To summarise UTF-8 encoding:
* Depending on First Byte, one legal character can be 1, 2, 3, 4 bytes
  * For First Byte within C0..DF, character length = 2
  * For First Byte within E0..EF, character length = 3
  * For First Byte within F0..F4, character length = 4
* C0, C1, F5..FF are not allowed
* Second,Third,Fourth Bytes must lie in 80..BF.
* There are four **special cases** for Second Byte, shown ***bold italic*** in above table.

### Range table

Range table maps range index 0 ~ 15 to minimal and maximum values allowed. Our task is to observe input string, find the pattern and set correct range index for each byte, then validate input string.

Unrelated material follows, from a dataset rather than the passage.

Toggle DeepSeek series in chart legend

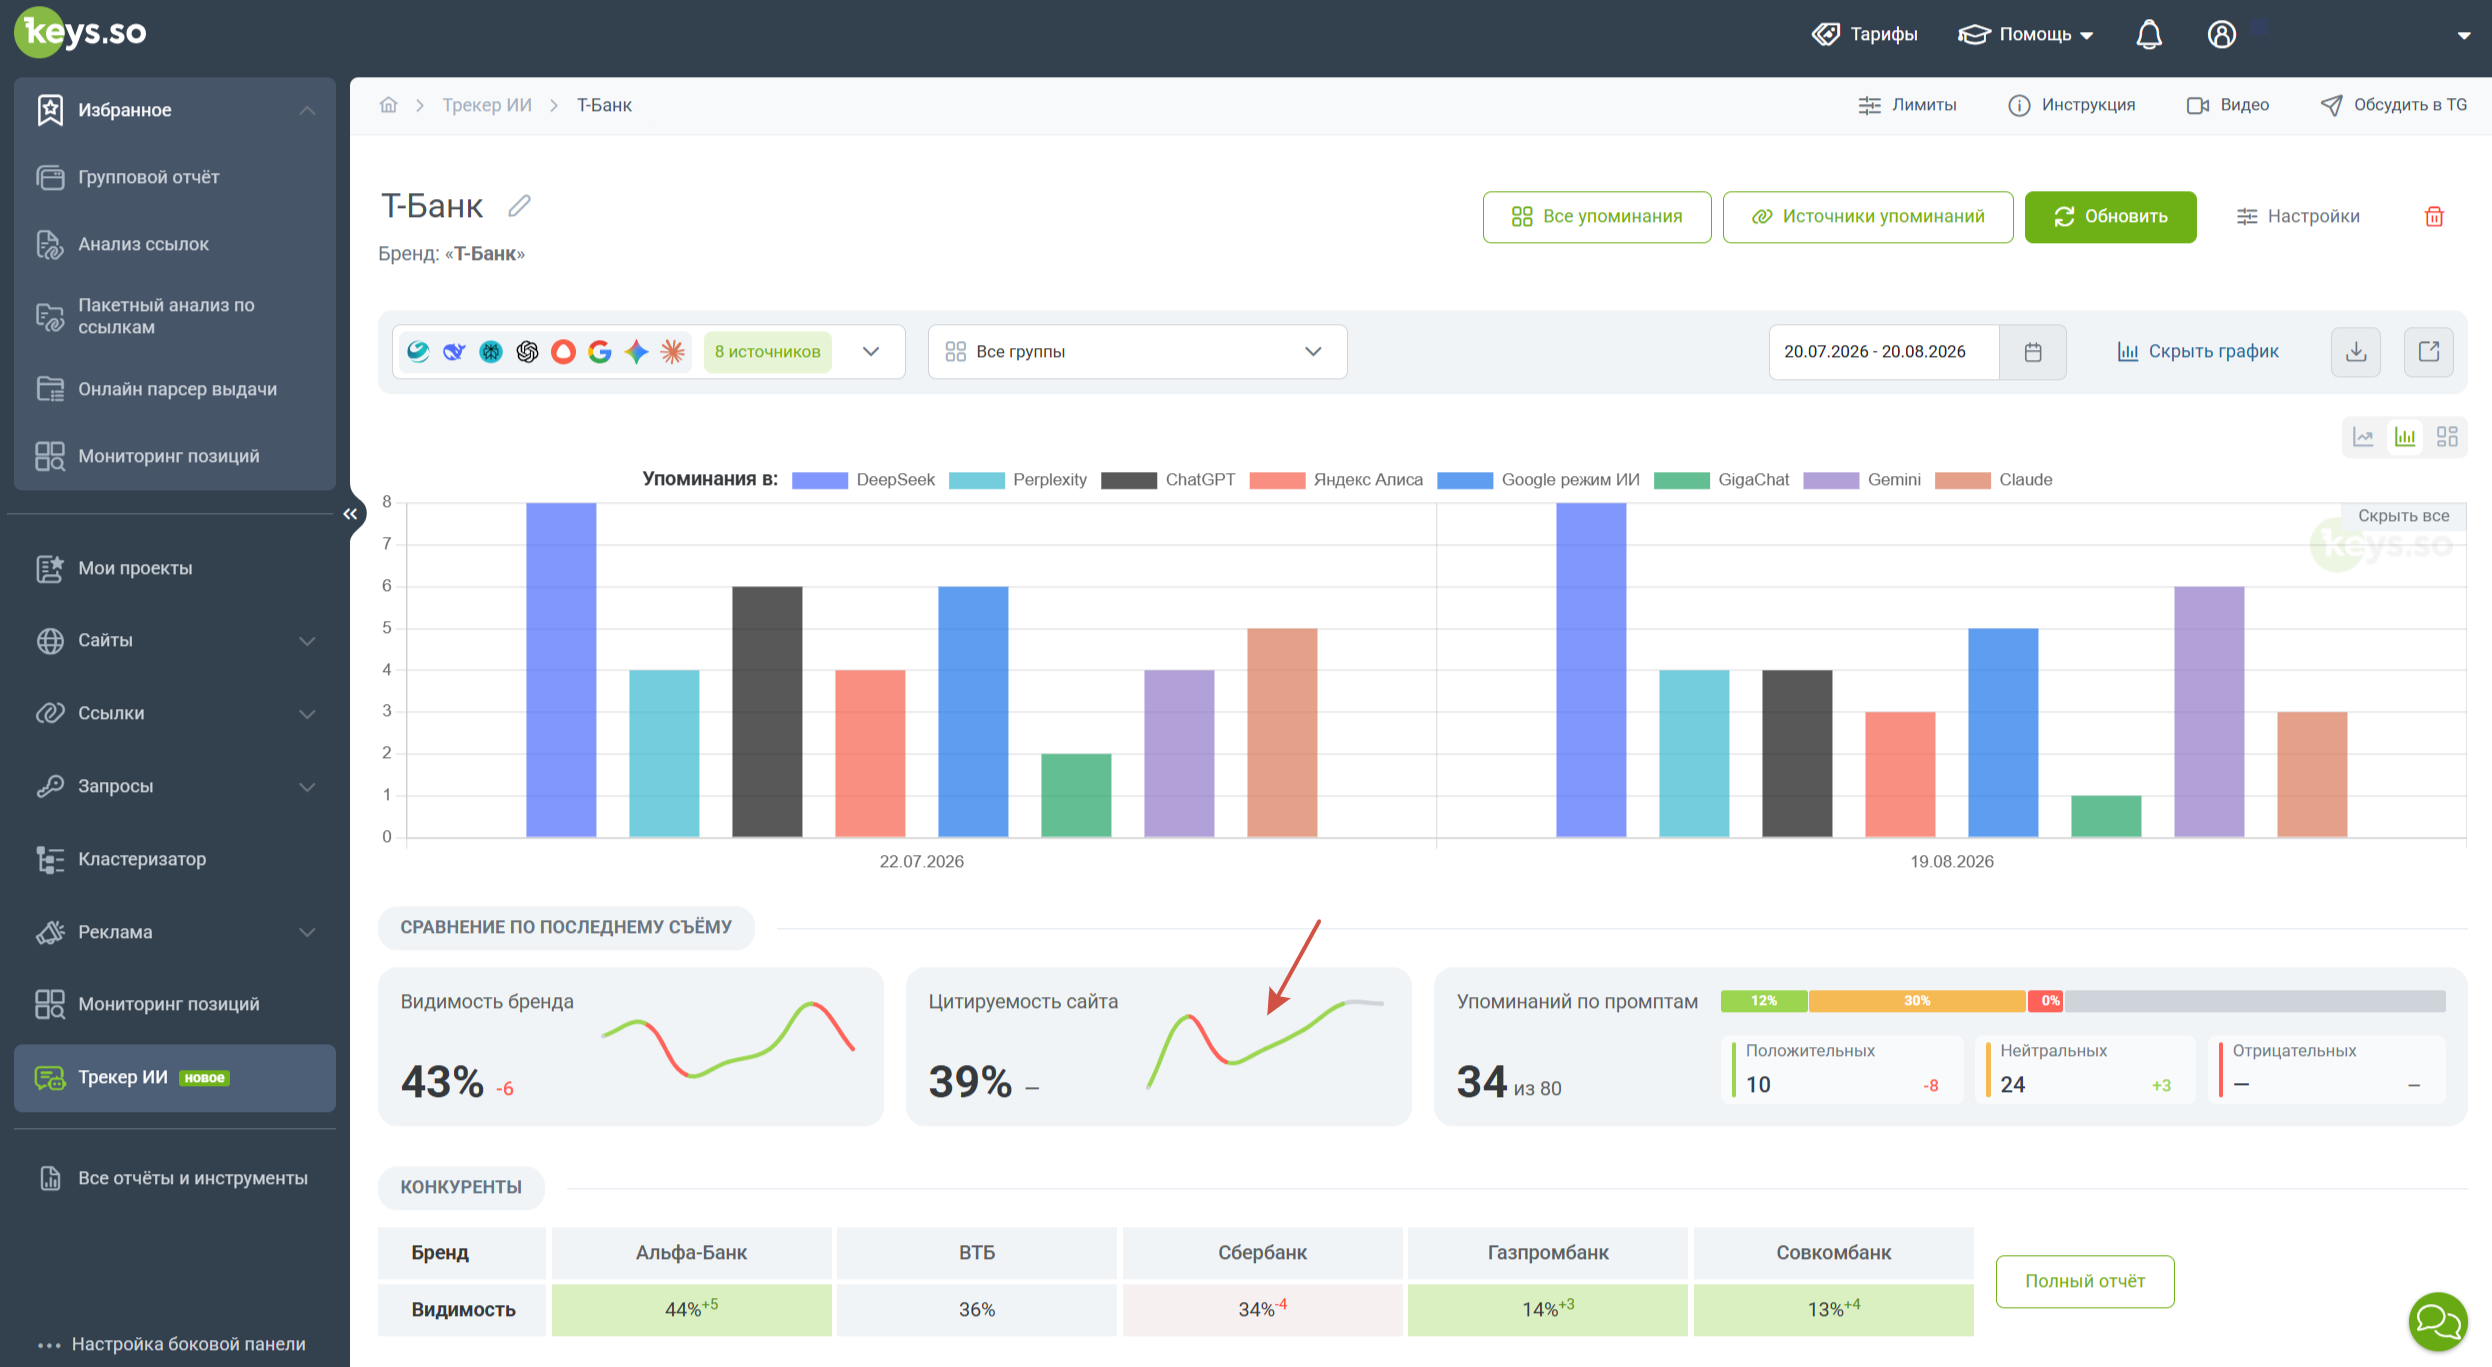[864, 480]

Index      | Min | Max | Byte type
:----      | :-- | :-- | :--------
0          | 00  | 7F  | First Byte, ASCII
1,2,3      | 80  | BF  | Second, Third, Fourth Bytes
4          | A0  | BF  | Second Byte after E0
5          | 80  | 9F  | Second Byte after ED
6          | 90  | BF  | Second Byte after F0
7          | 80  | 8F  | Second Byte after F4
8          | C2  | F4  | First Byte, non-ASCII
9..15(NEON) | FF  | 00  | Illegal: unsigned char >= 255 && unsigned char <= 0
9..15(SSE)  | 7F  | 80  | Illegal: signed char >= 127 && signed char <= -128

### Calculate byte ranges (ignore special cases)

Ignoring the four special cases(E0,ED,F0,F4), how should we set range index for each byte?

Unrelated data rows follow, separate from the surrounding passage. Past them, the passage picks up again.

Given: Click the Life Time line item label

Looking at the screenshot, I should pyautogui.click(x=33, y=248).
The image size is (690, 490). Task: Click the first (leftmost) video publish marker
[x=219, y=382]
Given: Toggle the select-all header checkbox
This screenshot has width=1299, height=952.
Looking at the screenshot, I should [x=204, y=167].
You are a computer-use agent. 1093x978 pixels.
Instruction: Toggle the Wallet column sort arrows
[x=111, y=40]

* Set range index to 0(00..7F) for all bytes by default
* Find non-ASCII First Byte (C0..FF), set their range index to 8(C2..F4)
* For First Byte within C0..DF, set next byte's range index to 1(80..BF)
* For First Byte within E0..EF, set next two byte's range index to 2,1(80..BF) in sequence 
* For First Byte within F0..FF, set next three byte's range index to 3,2,1(80..BF) in sequence

To implement above operations efficiently with SIMD:
* For 16 input bytes, use lookup table to map C0..DF to 1, E0..EF to 2, F0..FF to 3, others to 0. Save to first_len.
* Map C0..FF to 8, we get range indices for First Byte.
* Shift first_len one byte, we get range indices for Second Byte.
* Saturate substract first_len by one(3->2, 2->1, 1->0, 0->0), then shift two bytes, we get range indices for Third Byte.
* Saturate substract first_len by two(3->1, 2->0, 1->0, 0->0), then shift three bytes, we get range indices for Fourth Byte.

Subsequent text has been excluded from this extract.